### Task objective
Where a line looks odd, keep it as it is and transcribe all the material.

### Dataset excerpts
============================================================
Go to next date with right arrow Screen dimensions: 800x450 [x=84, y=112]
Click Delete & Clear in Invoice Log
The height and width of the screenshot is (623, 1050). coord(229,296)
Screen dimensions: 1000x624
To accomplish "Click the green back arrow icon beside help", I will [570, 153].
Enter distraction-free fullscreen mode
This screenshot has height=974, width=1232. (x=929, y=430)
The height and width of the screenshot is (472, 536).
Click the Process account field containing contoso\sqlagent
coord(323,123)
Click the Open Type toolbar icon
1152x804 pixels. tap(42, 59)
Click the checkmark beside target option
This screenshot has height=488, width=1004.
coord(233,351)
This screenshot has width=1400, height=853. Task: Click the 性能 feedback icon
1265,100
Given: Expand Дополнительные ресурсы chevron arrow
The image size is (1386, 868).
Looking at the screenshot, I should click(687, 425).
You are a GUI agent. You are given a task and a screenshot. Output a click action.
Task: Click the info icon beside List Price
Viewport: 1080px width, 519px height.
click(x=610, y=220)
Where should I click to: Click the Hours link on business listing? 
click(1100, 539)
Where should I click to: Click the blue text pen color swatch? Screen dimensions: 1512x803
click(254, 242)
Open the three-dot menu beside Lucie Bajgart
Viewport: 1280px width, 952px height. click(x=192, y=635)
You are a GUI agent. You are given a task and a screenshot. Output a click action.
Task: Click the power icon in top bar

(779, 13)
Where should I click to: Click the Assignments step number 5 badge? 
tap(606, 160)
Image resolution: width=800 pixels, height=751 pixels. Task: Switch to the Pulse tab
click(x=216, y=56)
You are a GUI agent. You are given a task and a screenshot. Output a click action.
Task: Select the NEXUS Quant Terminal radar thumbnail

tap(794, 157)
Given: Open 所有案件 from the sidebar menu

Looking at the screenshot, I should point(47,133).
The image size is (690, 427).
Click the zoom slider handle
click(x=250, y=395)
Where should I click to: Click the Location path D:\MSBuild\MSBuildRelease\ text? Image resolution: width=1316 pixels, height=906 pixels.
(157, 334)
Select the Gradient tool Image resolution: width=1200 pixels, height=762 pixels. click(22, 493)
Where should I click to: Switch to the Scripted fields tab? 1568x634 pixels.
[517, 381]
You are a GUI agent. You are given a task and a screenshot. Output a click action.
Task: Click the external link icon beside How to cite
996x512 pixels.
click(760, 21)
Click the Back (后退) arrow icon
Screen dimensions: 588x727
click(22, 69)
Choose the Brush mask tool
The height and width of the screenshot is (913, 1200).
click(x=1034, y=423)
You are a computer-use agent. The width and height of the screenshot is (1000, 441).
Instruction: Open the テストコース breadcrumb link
============================================================
### Task answer
Go to next date with right arrow Screen dimensions: 800x450 [x=84, y=112]
Click Delete & Clear in Invoice Log
The height and width of the screenshot is (623, 1050). coord(229,296)
Screen dimensions: 1000x624
To accomplish "Click the green back arrow icon beside help", I will [570, 153].
Enter distraction-free fullscreen mode
This screenshot has height=974, width=1232. (x=929, y=430)
The height and width of the screenshot is (472, 536).
Click the Process account field containing contoso\sqlagent
coord(323,123)
Click the Open Type toolbar icon
1152x804 pixels. tap(42, 59)
Click the checkmark beside target option
This screenshot has height=488, width=1004.
coord(233,351)
This screenshot has width=1400, height=853. Task: Click the 性能 feedback icon
1265,100
Given: Expand Дополнительные ресурсы chevron arrow
The image size is (1386, 868).
Looking at the screenshot, I should click(687, 425).
You are a GUI agent. You are given a task and a screenshot. Output a click action.
Task: Click the info icon beside List Price
Viewport: 1080px width, 519px height.
click(x=610, y=220)
Where should I click to: Click the Hours link on business listing? 
click(1100, 539)
Where should I click to: Click the blue text pen color swatch? Screen dimensions: 1512x803
click(254, 242)
Open the three-dot menu beside Lucie Bajgart
Viewport: 1280px width, 952px height. click(x=192, y=635)
You are a GUI agent. You are given a task and a screenshot. Output a click action.
Task: Click the power icon in top bar

(779, 13)
Where should I click to: Click the Assignments step number 5 badge? 
tap(606, 160)
Image resolution: width=800 pixels, height=751 pixels. Task: Switch to the Pulse tab
click(x=216, y=56)
You are a GUI agent. You are given a task and a screenshot. Output a click action.
Task: Select the NEXUS Quant Terminal radar thumbnail

tap(794, 157)
Given: Open 所有案件 from the sidebar menu

Looking at the screenshot, I should point(47,133).
The image size is (690, 427).
Click the zoom slider handle
click(x=250, y=395)
Where should I click to: Click the Location path D:\MSBuild\MSBuildRelease\ text? Image resolution: width=1316 pixels, height=906 pixels.
(157, 334)
Select the Gradient tool Image resolution: width=1200 pixels, height=762 pixels. click(22, 493)
Where should I click to: Switch to the Scripted fields tab? 1568x634 pixels.
[517, 381]
You are a GUI agent. You are given a task and a screenshot. Output a click action.
Task: Click the external link icon beside How to cite
996x512 pixels.
click(760, 21)
Click the Back (后退) arrow icon
Screen dimensions: 588x727
click(22, 69)
Choose the Brush mask tool
The height and width of the screenshot is (913, 1200).
click(x=1034, y=423)
You are a computer-use agent. The width and height of the screenshot is (1000, 441).
Instruction: Open the テストコース breadcrumb link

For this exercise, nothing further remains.